What the task requires
Go through the data below and gather each line containing "axis".

Stored records:

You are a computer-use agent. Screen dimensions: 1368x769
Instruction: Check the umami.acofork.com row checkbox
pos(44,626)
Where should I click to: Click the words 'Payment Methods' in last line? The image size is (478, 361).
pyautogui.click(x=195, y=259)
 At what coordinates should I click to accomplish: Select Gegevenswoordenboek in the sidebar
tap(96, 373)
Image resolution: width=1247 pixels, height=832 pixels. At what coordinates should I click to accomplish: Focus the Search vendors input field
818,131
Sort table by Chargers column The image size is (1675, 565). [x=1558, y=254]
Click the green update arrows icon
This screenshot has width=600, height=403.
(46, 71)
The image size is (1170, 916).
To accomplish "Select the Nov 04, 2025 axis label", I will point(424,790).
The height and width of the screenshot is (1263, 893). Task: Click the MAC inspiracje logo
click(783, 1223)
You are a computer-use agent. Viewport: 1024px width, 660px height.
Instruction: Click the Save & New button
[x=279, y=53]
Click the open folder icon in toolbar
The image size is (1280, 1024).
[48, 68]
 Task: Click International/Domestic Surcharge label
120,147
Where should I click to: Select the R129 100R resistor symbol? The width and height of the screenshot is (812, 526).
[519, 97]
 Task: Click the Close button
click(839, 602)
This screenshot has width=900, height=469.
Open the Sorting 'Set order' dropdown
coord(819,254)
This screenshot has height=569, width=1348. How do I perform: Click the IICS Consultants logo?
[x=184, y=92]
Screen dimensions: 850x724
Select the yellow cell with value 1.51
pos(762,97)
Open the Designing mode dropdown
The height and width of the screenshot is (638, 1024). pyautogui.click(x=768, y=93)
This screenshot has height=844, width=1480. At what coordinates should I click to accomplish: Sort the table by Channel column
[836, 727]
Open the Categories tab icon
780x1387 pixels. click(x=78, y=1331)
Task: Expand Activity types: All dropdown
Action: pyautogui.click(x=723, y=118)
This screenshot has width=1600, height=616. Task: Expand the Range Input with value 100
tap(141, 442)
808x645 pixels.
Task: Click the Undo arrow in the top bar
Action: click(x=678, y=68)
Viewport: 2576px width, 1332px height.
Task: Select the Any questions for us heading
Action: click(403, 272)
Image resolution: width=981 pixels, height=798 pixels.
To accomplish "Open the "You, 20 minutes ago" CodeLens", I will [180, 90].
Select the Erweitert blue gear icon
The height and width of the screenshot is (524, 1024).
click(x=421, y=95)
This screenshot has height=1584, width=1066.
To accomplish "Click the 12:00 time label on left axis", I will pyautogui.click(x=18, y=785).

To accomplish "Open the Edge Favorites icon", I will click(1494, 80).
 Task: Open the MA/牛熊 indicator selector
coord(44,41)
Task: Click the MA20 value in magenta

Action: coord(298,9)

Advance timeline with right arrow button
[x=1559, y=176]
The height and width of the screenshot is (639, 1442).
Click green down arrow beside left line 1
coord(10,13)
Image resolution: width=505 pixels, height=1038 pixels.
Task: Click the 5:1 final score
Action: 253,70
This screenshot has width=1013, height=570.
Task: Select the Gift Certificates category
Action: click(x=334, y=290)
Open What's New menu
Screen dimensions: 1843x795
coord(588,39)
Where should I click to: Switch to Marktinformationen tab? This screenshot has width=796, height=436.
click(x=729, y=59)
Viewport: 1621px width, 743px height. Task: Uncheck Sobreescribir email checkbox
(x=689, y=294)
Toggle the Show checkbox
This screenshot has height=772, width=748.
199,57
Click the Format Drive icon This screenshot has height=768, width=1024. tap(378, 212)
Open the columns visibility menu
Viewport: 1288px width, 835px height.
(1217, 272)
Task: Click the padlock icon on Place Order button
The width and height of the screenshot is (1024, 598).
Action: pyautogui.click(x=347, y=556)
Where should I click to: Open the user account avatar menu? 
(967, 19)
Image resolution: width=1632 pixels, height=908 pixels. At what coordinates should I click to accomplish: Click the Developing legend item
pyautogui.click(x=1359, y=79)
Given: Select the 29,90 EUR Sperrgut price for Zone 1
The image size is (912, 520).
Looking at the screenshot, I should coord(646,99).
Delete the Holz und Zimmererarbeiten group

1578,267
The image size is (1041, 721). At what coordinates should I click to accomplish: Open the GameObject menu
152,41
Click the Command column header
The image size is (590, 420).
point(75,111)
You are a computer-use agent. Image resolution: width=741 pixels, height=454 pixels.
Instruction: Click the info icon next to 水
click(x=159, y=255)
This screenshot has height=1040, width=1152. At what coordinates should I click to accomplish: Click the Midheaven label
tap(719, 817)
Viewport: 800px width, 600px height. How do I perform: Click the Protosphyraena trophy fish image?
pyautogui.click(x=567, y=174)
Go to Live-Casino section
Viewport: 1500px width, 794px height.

Reply to the exercise
To accomplish "Select the Nov 04, 2025 axis label", I will point(424,790).
To accomplish "Click the 12:00 time label on left axis", I will pyautogui.click(x=18, y=785).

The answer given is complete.